If any one wishes to contradict my statement about these trees living with such treatment, I will admit that I am not speaking from experience with regard to the pecan, but I believe the experience of others admirably verifies the statement I have made. I am, however, speaking literally from my own experience when I refer to the black walnut. For ten summers past I have in July and August scythed off a certain tract of stump land planted to apples. Each year black walnuts and butter nuts have been cut, and now at the end of that time the stubs are still annually throwing up vigorous shoots 2-1/2 to 4 feet in length, and if they are allowed to escape for a season, they dart past a man's head so fast he wonders what has happened.

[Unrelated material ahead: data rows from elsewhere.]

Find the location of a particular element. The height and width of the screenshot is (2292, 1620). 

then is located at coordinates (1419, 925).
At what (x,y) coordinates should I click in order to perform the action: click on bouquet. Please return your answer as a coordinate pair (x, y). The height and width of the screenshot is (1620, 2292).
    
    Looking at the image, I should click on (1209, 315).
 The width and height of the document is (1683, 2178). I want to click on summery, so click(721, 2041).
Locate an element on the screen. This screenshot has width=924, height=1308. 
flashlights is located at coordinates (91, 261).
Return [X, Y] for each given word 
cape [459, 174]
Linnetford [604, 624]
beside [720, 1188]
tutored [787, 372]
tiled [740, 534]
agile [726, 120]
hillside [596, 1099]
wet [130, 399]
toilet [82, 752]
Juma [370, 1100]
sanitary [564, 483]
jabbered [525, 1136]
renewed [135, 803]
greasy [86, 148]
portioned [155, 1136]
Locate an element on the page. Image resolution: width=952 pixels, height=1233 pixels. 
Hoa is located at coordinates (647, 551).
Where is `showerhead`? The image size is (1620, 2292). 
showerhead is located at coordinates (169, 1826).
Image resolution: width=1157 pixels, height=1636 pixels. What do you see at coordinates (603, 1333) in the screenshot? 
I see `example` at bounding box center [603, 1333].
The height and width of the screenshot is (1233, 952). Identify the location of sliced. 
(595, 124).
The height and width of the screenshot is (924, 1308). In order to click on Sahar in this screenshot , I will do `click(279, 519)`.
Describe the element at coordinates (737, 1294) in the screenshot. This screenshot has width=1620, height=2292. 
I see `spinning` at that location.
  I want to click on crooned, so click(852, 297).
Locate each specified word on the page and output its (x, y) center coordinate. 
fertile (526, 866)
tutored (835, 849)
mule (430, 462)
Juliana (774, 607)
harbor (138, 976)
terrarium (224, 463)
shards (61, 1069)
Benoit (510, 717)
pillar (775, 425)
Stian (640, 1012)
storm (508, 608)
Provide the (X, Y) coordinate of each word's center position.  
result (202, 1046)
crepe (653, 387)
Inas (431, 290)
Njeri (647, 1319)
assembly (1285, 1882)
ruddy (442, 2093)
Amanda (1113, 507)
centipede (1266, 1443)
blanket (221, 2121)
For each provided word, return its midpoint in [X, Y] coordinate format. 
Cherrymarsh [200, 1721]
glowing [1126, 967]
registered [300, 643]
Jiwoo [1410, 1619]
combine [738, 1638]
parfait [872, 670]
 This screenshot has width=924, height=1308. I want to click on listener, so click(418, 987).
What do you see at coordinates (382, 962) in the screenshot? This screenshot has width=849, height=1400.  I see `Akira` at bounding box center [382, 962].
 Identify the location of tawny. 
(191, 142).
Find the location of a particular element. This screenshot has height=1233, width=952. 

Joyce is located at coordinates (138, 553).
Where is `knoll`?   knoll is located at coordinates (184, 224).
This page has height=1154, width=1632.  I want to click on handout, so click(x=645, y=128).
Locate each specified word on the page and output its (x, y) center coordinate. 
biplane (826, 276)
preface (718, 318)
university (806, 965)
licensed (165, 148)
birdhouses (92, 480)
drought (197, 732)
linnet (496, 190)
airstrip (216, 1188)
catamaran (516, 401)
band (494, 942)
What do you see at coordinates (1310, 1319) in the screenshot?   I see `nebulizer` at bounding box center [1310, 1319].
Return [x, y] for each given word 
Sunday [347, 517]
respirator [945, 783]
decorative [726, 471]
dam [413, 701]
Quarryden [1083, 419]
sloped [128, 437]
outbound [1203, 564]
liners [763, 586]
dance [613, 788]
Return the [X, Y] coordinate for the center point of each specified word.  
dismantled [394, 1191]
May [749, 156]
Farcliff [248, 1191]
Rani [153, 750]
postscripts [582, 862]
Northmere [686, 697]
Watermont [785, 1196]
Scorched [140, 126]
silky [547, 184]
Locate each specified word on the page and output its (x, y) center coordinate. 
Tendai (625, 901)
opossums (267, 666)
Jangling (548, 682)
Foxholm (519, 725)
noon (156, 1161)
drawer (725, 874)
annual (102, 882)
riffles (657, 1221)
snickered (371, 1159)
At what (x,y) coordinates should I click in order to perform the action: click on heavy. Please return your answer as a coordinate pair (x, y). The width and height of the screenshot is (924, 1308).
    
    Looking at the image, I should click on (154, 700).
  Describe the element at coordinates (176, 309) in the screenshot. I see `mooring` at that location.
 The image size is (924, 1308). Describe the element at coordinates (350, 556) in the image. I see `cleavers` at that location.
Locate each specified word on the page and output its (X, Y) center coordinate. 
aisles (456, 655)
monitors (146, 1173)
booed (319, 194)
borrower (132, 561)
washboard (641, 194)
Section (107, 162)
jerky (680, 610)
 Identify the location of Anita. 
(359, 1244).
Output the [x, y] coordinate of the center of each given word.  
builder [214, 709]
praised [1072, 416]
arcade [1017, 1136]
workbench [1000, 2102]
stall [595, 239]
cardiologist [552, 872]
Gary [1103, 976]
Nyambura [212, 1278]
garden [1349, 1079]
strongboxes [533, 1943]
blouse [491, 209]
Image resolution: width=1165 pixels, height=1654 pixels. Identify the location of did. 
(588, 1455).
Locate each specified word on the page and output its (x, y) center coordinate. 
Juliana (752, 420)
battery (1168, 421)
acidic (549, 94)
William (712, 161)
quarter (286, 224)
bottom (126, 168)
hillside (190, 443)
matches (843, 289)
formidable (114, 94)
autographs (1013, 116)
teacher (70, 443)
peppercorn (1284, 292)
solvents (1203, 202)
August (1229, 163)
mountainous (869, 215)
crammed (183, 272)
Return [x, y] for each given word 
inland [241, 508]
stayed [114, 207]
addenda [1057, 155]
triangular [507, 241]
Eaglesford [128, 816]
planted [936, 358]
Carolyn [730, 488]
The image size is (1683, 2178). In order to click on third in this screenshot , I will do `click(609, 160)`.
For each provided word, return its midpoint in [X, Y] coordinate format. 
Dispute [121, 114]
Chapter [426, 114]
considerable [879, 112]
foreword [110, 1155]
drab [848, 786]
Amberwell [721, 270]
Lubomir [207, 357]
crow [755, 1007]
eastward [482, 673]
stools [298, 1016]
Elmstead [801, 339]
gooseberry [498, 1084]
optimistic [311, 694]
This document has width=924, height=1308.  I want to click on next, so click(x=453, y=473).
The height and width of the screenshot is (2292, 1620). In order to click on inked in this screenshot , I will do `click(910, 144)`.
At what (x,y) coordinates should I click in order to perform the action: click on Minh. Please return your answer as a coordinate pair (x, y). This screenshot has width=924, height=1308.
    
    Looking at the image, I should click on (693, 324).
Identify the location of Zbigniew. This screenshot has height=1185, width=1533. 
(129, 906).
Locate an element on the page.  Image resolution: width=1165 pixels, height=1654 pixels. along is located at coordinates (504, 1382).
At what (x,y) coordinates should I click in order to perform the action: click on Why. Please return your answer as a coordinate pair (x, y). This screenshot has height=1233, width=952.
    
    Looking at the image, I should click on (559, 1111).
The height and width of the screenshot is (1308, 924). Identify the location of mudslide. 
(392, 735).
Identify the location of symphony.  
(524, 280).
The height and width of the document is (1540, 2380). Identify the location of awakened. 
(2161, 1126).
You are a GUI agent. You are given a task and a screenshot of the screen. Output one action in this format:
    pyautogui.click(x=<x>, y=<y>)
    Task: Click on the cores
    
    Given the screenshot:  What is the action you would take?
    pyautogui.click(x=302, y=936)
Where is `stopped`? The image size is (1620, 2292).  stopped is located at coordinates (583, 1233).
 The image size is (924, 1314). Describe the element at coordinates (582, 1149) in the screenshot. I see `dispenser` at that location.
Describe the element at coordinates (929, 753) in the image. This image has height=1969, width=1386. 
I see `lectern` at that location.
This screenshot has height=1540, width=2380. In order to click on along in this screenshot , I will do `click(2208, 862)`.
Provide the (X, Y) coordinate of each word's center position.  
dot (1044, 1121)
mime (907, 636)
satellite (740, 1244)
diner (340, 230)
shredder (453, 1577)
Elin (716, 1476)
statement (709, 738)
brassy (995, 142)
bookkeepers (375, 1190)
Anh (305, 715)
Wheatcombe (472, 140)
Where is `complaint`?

While I hope to experiment for forty more years on my mountain side in the attempt to cover it with waving fruitful trees that are so immune to pests as not to need spraying, I shall never again be caught with only one possibility upon a given piece of land. If I should top-work my native hickories to shagbark, which I know involves considerable waiting and considerable uncertainty, I can, with very little expense, put upon the same ground a full stand of grafted black walnuts and a full stand of budded pecans, or if I do not care to go to that much trouble, I can graft my hickories and plant my native black walnuts and merely keep them there in submerged condition as reserve trees ready to be grafted at any time. For a pecan orchard I can do exactly the same thing, using black walnuts as fillers, possible successors, or as ungrafted reserves. For the Persian walnut, the black walnut can again come in as a filler or as a reserve, and for grafted blacks of any variety, other blacks can be kept waiting for the arrival of possible better varieties which could easily become the head of the corner.
My experience with transplanting seedling pecans shows that they, too, can, without serious difficulty, be planted out in such rough land and kept waiting there for years until the day of possible utilization.